A Pursuit of the Elusive...
By Laurel-Rain Snow
In the novel Time Is a River Mia Landan flees to the mountains of North Carolina to seek solace and refuge. Recovering from breast cancer, she has returned to her Charleston home a day early from a "Casting for Recovery" retreat, to find her husband in bed with another woman.
Belle Carson, a fly-fishing guide from the retreat, offers her cabin in Watkins Cove, where Mia hopes to find out who she is now and what she should do next. Belle has never actually stayed in the cabin and isn't even sure she wants to keep it. She will be in Scotland for the summer; thus, the cabin is Mia's for the taking.
Wending beside the cabin and down into the woods, a river bubbles along. Fascinated by the timelessness of the river - even the colors that play in the light - Mia turns to it for comfort. She takes her few fly-fishing skills and attempts to hone them, seeking to become one with her body again, and as the author quotes an anonymous source - "The charm of fly-fishing is that it is the pursuit of what is elusive, but attainable - a perpetual series of occasions for hope."
Inside the cabin, which is quite rustic, cobwebby, and jammed with assorted items, Mia plunges into the task of cleaning it up for her benefactor Belle. It was a cabin Belle inherited from her mother, and which belonged to her grandmother Kate Watkins. Kate was from a wealthy
family that lost its money in the 1929 stock market crash. She managed to keep the cabin and holed up there - where the townspeople gossiped that she entertained her married lover. Then there was a scandal and allegations that Kate had murdered her lover.
But when Mia finds a fishing diary and a personal diary, she becomes obsessed with learning what really happened to Kate back in that long-ago time. She ventures into town and begins researching her subject.
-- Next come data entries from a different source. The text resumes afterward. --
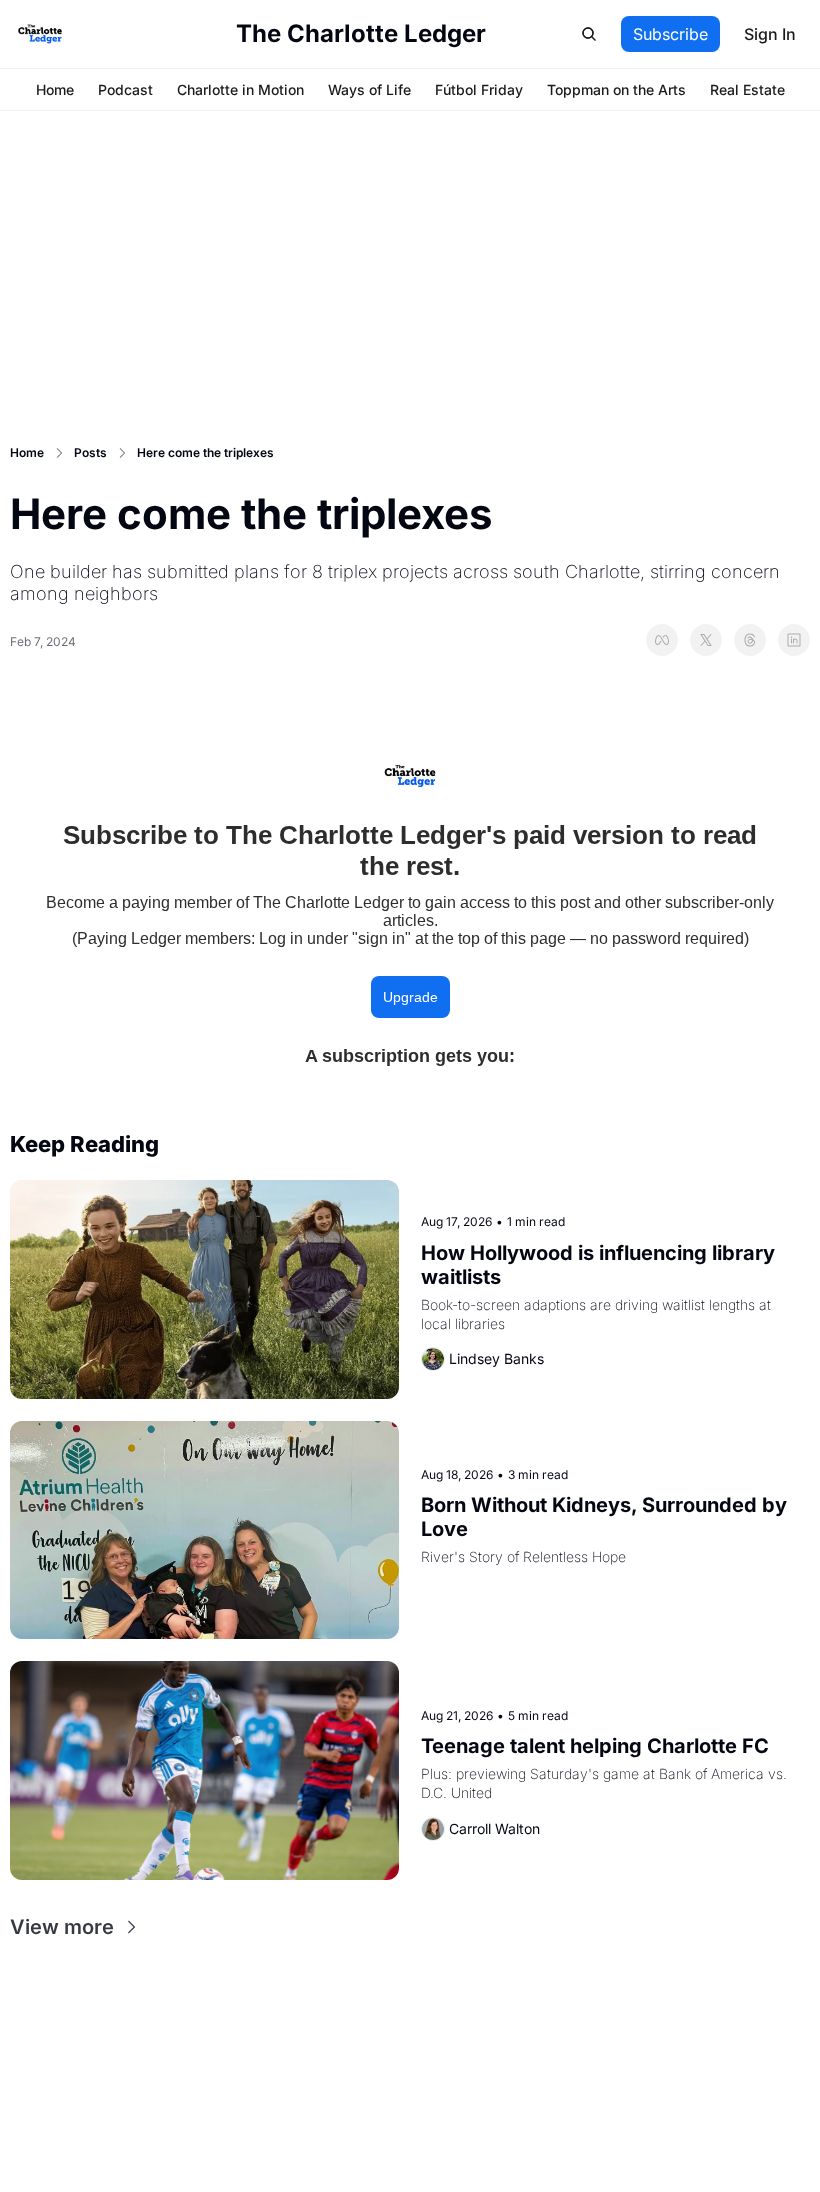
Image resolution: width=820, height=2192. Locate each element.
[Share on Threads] (750, 640)
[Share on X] (706, 640)
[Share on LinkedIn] (794, 640)
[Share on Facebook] (662, 640)
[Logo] (40, 34)
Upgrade (410, 997)
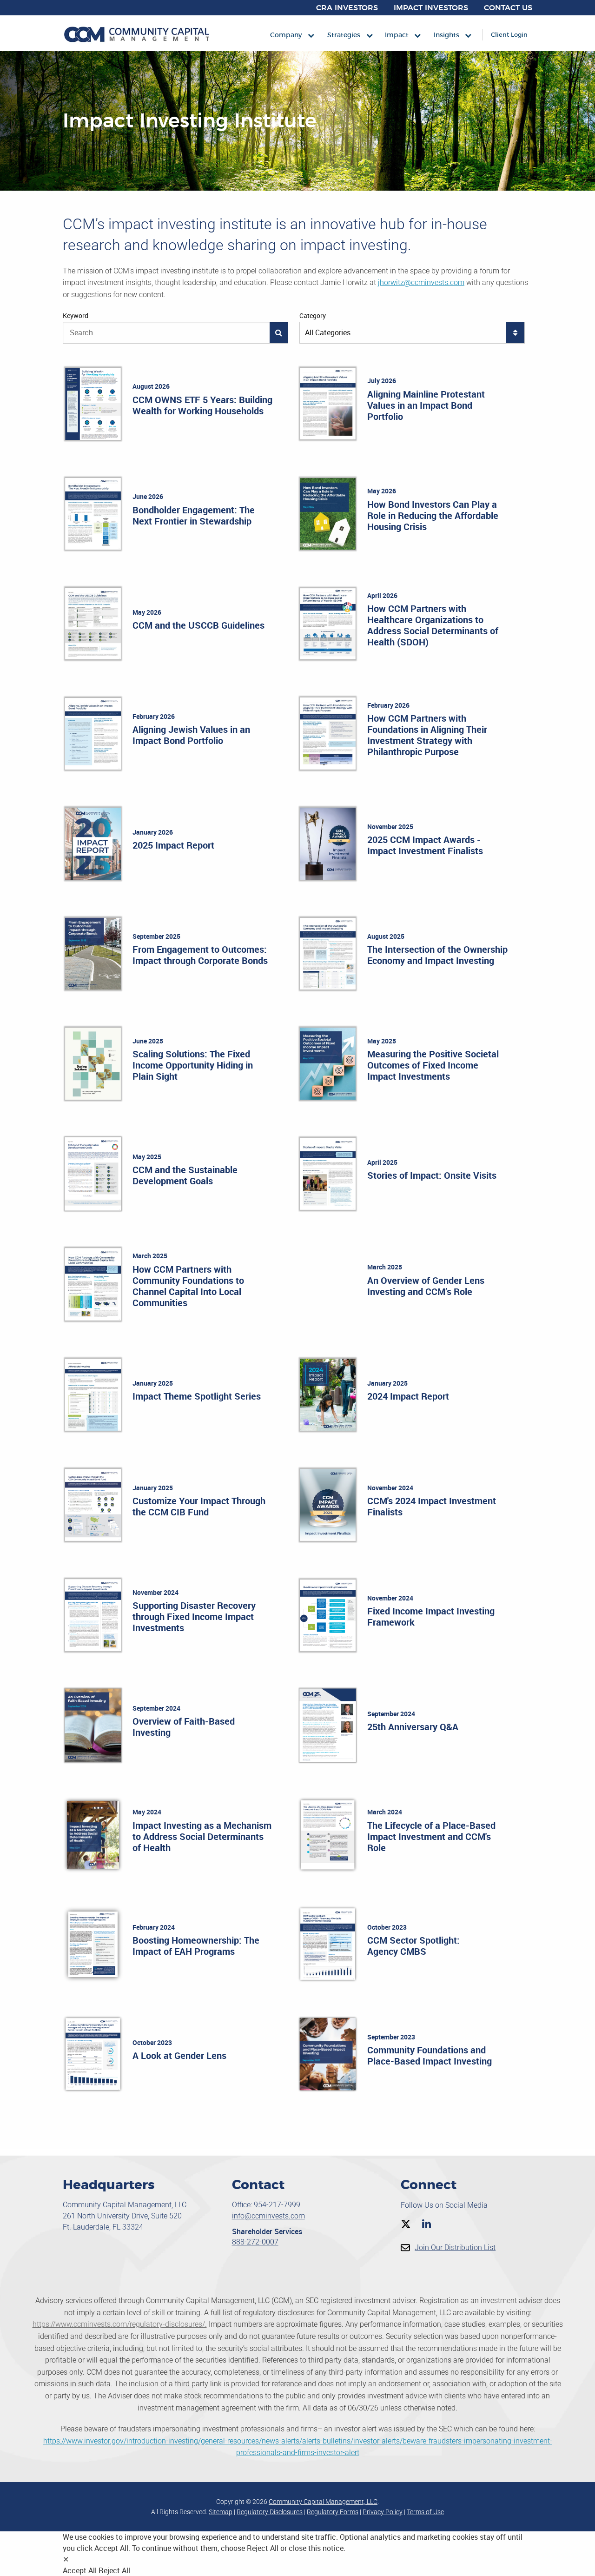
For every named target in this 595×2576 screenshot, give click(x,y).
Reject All (114, 2570)
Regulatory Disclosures (270, 2512)
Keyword (75, 315)
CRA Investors (347, 8)
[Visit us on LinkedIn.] (426, 2224)
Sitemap (220, 2512)
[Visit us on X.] (406, 2224)
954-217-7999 (277, 2204)
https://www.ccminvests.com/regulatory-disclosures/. (120, 2324)
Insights (446, 35)
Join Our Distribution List (455, 2247)
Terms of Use (425, 2512)
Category (312, 315)
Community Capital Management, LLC (323, 2501)
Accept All (80, 2570)
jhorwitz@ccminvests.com (421, 282)
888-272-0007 (255, 2241)
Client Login (509, 35)
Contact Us (508, 8)
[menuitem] (286, 35)
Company (286, 35)
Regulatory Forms (332, 2512)
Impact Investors (431, 8)
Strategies (343, 35)
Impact (397, 35)
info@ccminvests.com (268, 2215)
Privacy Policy (383, 2512)
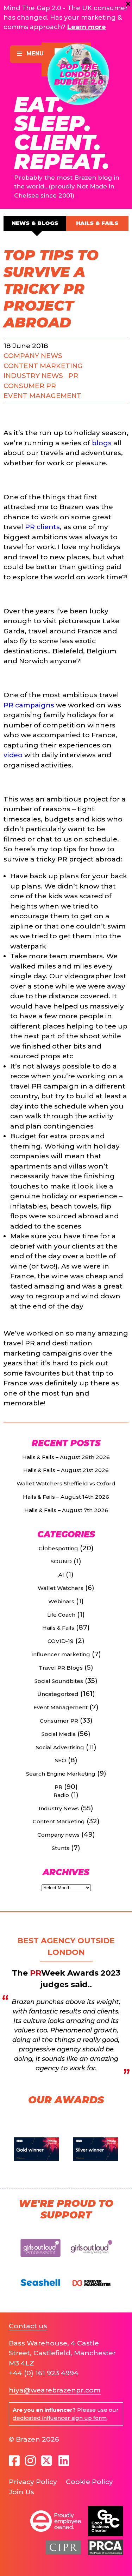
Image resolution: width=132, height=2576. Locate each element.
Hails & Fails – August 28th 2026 (66, 1457)
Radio (61, 1795)
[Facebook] (14, 2461)
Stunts (60, 1848)
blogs (102, 443)
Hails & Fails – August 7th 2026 (66, 1510)
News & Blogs (35, 223)
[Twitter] (47, 2461)
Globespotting (58, 1548)
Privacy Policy (33, 2482)
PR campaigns (29, 705)
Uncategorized (57, 1694)
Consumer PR (30, 386)
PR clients (42, 527)
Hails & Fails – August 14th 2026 (66, 1496)
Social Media (59, 1734)
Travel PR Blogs (61, 1667)
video (13, 755)
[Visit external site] (40, 2260)
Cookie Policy (89, 2482)
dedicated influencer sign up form (60, 2418)
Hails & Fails (97, 223)
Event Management (42, 396)
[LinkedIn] (63, 2461)
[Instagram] (30, 2461)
As Mia draws closer to her goal of learning more about Kate Watkins, she also begins to discover new things about herself. And, of course, her fly-fishing skills increase - especially after she meets handsome Stuart MacDougal, a businessman who happens to love fly-fishing as well. And then she rediscovers her artistic talent of painting, long ago abandoned.
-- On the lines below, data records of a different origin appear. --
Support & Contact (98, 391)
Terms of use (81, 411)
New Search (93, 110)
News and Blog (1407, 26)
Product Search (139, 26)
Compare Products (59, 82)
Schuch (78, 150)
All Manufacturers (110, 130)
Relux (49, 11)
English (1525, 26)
As time passes, Mia comes to identify with the river, with Kate Watkins, and with the community surrounding the beautiful cabin. She comes to believe that "time is the substance from which I am made. Time is a river which carries me along. But I am the river."
We must ask ourselves what, if anything, does Mia finally learn about the mystery of Kate Watkins and her lover; will she be able to provide Belle with the truth about her grandmother; what will she do with the rest of her life; and finally, can she risk love again, when she might still hold the cells of death in her body?
This beautiful tale completely enthralled me - I almost felt part of the river and the community while reading it. The author's descriptive passages reeled me in and allowed me to experience Mia's journey along with her. It is a story I will not soon forget.